Extrato do documento
ACIDENTE DE TRABALHO
VIOLAÇÃO DAS REGRAS DE SEGURANÇA NO TRABALHO
LEGITIMIDADE PASSIVA
REPRESENTAÇÃO
EMPREITADA
EMPREITEIRO
SUBEMPREITADA
DONO DA OBRA
Sumário

Sumário:
1. Para os fins do art. 18.º n.º 1 da LAT, o conceito de representante abrange não apenas as pessoas titulares de poderes representativos da empregadora, mas também quem no local de trabalho exerça o poder de direcção, como um empreiteiro, um subempreiteiro ou uma empresa utilizadora de mão-de-obra.
2. A dona da obra não pode ser considerada, para os termos dessa norma, como representante da empreiteira que contratou para realizar determinada obra, e muito menos quando não está alegado que por algum modo exercesse o poder de direcção em relação ao sinistrado, em representação da sua empregadora.

Texto Integral









Acordam os Juízes da Secção Social do Tribunal da Relação de Évora:

No Juízo do Trabalho de Portalegre, foi participado acidente de trabalho ocorrido em 21.03.2022, que vitimou mortalmente AA, falecido no estado de solteiro, não vivendo em união de facto e não tendo descendentes.
Na tentativa de conciliação não foi possível o acordo, pois a Seguradora invocou a actuação culposa, quer da entidade empregadora, quer da dona da obra.

Bloco de dados
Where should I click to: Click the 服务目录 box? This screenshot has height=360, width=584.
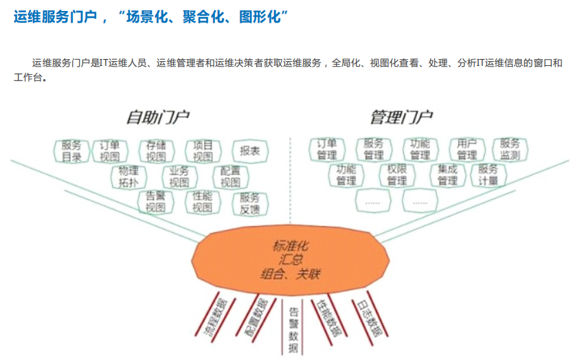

Tarefas a realizar
(a) Segundo o extrato, em que data ocorreu o acidente de trabalho participado no Juízo do Trabalho de Portalegre?
(b) Resuma o extrato em duas frases.
(c) Indique, por favor, se cada afirmação concorda com o extrato, respondendo sim ou não e citando as palavras decisivas: (i) A tentativa de conciliação terminou em acordo. (ii) AA tinha descendentes. (iii) A decisão é dos Juízes da Secção Social do Tribunal da Relação de Évora.

Soluções das tarefas
(a) Em 21.03.2022.

(b) O extrato estabelece que, para o art. 18.º n.º 1 da LAT, o conceito de representante abrange quem no local de trabalho exerça o poder de direcção, como um empreiteiro, um subempreiteiro ou uma empresa utilizadora de mão-de-obra, mas não a dona da obra em relação à empreiteira que contratou. Relata também que um acidente de trabalho ocorrido em 21.03.2022 vitimou mortalmente AA e que não houve acordo na tentativa de conciliação, porque a Seguradora invocou a culpa da entidade empregadora e da dona da obra.

(c)
(i) Não: "Na tentativa de conciliação não foi possível o acordo".
(ii) Não: "não tendo descendentes".
(iii) Sim: "Acordam os Juízes da Secção Social do Tribunal da Relação de Évora".